Today marks the start of National Cyber Security Awareness month, held every October since 2004 in the United States and since 2012 in Europe. The National Cyber Security Alliance sponsors this event along with multiple federal agencies to encourage vigilance and protection by all computer users.
This year’s National Cyber Security Awareness month comes on the heels of some pretty damning breaches and hacks, that are changing the conversation on how personal data is stored and used to identify users.
Here’s what you need to know:
- The fallout from the breaches is just beginning. When credit card numbers get stolen, a new lifecycle is born. It is true that there is a “shelf-life” for the actual validity of credit cards; that is, so long as the breach remains unpublicized, the fraudsters are able to aggregate, sell and use the data. However, even though once the “word” gets out and the value of the card number itself quickly drops, the data can still be used to improve databases, enhance phishing schemes and support other account takeover crimes. Cancelling cards or implementing credit freezes, can only go so far. Fraudsters use sophisticated social engineering schemes to convince victims to hand over other personal details, transfer money and even provide remote access to accounts that they will themselves authenticate into.

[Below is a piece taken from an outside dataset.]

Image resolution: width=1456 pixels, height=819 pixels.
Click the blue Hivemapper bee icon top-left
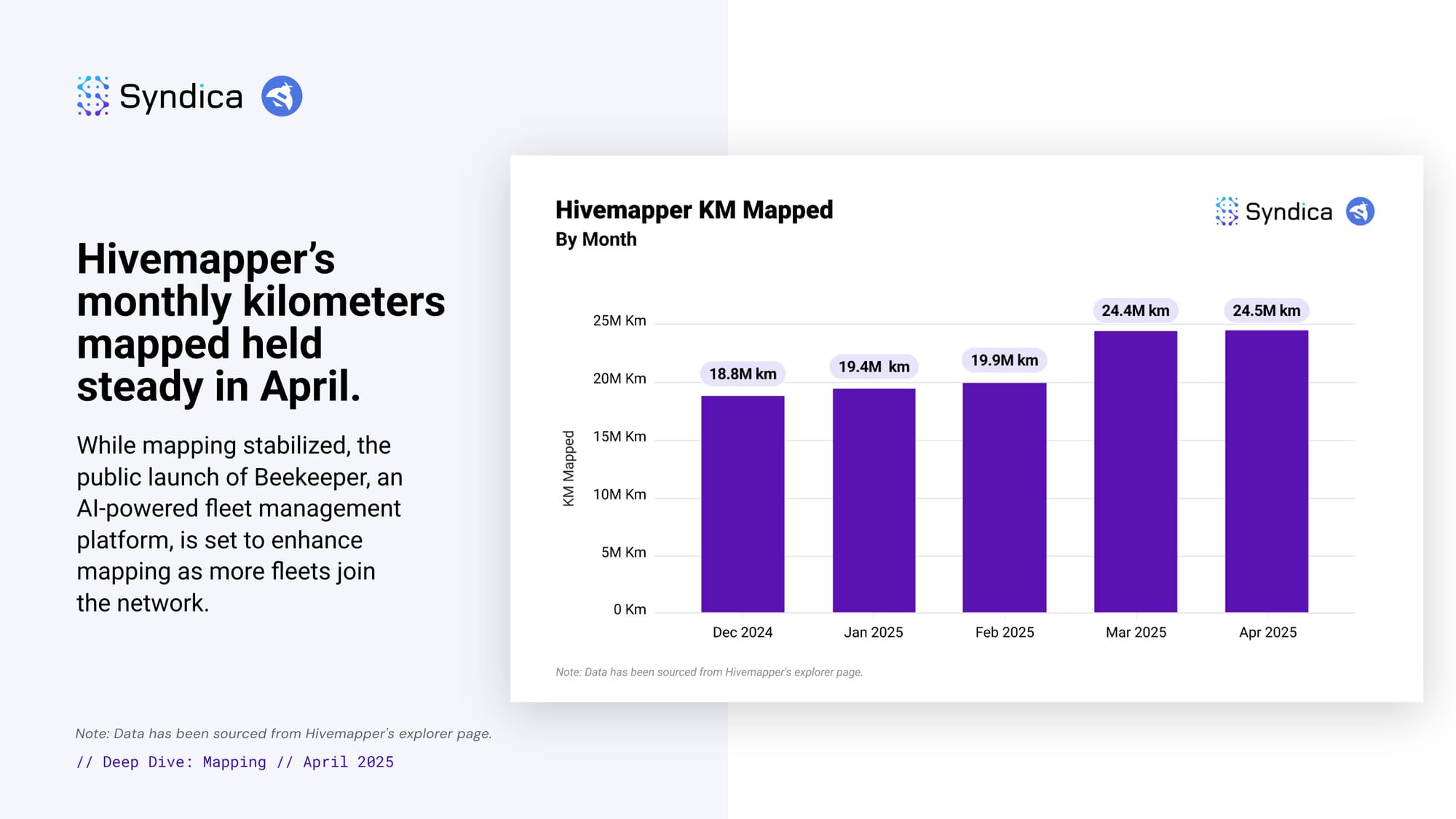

- Traditional cybersecurity approaches are not working. Static endpoint solutions and other capabilities that look at risk information at specific points in time (like user authentication, malware, device ID, geolocation) have been and will continue to be a source of vulnerability as fraudsters are increasing sophisticated and look at all these as specific areas to attack. This ends up being a cat-and-mouse game, which has no end. Using dynamic approaches, like behavioral biometrics, changes the rules of the game and goes straight to the source of the action, that is to verify the actual user, not what device or token was used to access a particular account.
- Good cyberhygiene applies to everyone. No one is immune from the threat that is being faced today. More than 9 billion credentials have been stolen since 2013, translating into 61 records per second, and this number will only continue grow. Even the smallest businesses can provide a window into the personal details of individuals, who can in turn be hacked and serve as a springboard to attacking their corporate bank accounts, which in turn can cause the loss of large sums of money, putting further people at risk. Small steps like thinking twice before clicking on links that can install malware on a machine, can go a long way. More scalable methods involve changing the structure of authentication protocols from one-time events to continuous modes.
- Behavioral biometrics is emerging as a leading antidote. In July, Forrester analyst Andras Czer joined us for a discussion on “Why Behavioral Biometrics Are So Popular Now”. While a static piece of data like a number or holding the correct device cannot truly provide definitive evidence someone is who they claim, their behavior can. More than 500 parameters like the way we type, scroll, toggle between fields, use shortcuts, hold the phone, etc. are used to distinguish between a legitimate user and a fraudster, even if they have the correct credentials for logging in or applying for a credit card.